Discovery of the odderon particle
Discovery of the subatomic odderon particle by the international scientific collaborations Totem, at the LHC of CERN, and DØ, at the Tevatron of Fermilab.
On March 16, CERN and Fermilab announced the discovery of the subatomic odderon particle, an elusive state consisting of three (or an odd number of) gluons, which was predicted almost 50 years ago but never definitively revealed before. Once again this important discovery took place at the Large Hadron Collider, the circular tunnel of 27 km, located at a depth of 100 meters between France and Switzerland, where beams of protons are accelerated and collided. Already three years ago the experimental physicists of the Totem Collaboration found evidence of the existence of this subatomic particle called odderon. The results were sufficient to claim evidence for the odderon, although not yet its definitive observation, as it happened with this new work carried out by the collaboration of Totem at the CERN LHC together with the collaboration DØ at the Fermilab Tevatron.

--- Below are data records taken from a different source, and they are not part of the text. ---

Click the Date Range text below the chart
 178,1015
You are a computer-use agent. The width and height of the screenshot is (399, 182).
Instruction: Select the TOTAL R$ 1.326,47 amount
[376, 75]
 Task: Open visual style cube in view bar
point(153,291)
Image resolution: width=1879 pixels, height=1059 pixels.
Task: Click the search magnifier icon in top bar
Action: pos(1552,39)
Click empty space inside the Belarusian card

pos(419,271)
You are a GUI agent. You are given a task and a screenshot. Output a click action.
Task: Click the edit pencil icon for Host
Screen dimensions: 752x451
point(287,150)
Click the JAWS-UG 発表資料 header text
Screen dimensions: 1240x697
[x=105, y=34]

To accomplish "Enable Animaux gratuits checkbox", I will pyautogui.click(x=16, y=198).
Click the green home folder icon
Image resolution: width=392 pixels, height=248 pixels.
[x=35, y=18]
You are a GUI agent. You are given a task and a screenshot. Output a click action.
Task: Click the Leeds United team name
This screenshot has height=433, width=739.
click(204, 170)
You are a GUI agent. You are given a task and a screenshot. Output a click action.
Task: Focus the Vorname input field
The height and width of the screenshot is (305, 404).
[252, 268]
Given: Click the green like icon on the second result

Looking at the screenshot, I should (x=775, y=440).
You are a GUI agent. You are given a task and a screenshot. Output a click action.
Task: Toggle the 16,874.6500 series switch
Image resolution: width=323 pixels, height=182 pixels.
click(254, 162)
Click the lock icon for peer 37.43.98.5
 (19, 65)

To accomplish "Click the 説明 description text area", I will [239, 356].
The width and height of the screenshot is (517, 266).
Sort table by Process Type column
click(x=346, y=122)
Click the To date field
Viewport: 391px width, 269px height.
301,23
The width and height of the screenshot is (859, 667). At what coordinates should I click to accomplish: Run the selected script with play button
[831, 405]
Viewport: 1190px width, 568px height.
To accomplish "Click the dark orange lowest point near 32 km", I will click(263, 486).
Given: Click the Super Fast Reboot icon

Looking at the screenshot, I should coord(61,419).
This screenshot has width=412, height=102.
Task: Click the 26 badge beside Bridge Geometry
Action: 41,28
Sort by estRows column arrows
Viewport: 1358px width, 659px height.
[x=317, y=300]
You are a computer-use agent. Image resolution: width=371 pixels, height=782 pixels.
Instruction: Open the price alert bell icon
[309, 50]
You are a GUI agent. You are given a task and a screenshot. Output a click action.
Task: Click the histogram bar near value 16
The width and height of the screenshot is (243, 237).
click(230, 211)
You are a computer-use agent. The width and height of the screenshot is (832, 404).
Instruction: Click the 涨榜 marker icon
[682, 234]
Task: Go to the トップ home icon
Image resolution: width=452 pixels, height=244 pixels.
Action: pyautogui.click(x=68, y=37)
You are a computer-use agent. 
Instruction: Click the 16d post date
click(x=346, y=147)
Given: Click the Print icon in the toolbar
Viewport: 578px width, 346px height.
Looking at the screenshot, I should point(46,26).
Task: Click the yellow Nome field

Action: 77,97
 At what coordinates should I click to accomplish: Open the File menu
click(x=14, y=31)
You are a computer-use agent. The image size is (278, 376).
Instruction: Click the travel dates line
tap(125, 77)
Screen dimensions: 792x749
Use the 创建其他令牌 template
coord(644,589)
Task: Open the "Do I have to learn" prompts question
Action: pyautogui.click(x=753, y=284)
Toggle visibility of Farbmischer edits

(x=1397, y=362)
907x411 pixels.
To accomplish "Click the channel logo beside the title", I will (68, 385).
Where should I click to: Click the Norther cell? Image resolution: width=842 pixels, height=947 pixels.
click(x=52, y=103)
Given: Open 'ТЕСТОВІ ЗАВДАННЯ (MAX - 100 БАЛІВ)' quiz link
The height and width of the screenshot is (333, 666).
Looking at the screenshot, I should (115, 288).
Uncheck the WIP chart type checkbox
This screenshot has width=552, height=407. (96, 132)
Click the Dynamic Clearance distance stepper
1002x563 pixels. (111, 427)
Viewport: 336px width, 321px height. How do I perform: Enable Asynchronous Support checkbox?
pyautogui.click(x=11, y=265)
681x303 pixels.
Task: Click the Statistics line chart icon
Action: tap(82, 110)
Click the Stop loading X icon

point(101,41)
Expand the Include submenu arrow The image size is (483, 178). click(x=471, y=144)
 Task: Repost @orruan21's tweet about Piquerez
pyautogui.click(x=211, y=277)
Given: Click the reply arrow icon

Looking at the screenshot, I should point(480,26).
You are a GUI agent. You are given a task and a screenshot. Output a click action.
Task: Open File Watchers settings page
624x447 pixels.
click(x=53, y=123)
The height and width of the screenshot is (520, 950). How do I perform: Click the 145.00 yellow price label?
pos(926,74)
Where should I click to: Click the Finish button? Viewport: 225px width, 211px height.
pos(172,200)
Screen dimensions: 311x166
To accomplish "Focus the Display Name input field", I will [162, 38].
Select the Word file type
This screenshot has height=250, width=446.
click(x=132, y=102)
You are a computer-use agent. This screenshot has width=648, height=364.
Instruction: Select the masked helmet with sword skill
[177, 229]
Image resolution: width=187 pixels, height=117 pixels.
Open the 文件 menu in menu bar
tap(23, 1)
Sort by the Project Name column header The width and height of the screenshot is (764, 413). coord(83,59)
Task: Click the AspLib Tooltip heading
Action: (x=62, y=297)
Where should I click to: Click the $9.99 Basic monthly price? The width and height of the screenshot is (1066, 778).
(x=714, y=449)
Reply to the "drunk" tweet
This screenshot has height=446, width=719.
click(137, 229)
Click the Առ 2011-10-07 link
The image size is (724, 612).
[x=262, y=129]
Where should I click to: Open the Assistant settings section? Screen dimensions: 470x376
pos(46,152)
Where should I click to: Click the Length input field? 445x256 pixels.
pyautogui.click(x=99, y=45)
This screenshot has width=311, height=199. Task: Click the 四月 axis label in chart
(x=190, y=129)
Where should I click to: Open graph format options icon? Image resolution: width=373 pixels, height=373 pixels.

Angelo Scribano (INFN) chairman of the Collaboration Board which includes all the institutes of the Totem Collaboration and president of the Technical Scientific Committee GARR, comments "the existence of the odderon plays an important role in describing the strong interaction, the force that in the atomic nuclei holds together protons and neutrons and their fundamental constituents (quarks) in them by exchanging gluons. The odderon had been predicted since the 1970s in the QCD (Chromium Dynamics Quantum) theory, which describes the strong interaction. Only today, however, it has been possible to confirm its existence experimentally. This is the result of an increasingly global team work, to which the Italians of the INFN have made a substantial contribution. These are very vast international scientific collaborations, sometimes even of thousands of scientists scattered all over the world, which are held together by research networks”.
“The whole Universe and our very existence” continues Scribano “are entrusted to a complex and continuous interplay of forces. Their understanding and description are the foundation of scientific and technological progress. There are four fundamental interactions (or simply forces) of nature: electromagnetic interaction, strong nuclear interaction, weak nuclear interaction and gravitational interaction. The discovery of the odderon allows us to explore the deeper characteristics of the strong nuclear interaction by adding that missing experimental piece to the Quantum Dynamic Chromium”.
GARR has always been involved in the creation and management of private networks LHCONE and LHCOPN supporting the LHC particle accelerator experiments at CERN. Given the very high data production of LHC, their analysis is conducted in a distributed way in the data centers of level 1 and 2 (Tier1 and Tier2), as well as at CERN (Tier0). For this reason it is important to have a robust and capable multiservice network to support data transfer.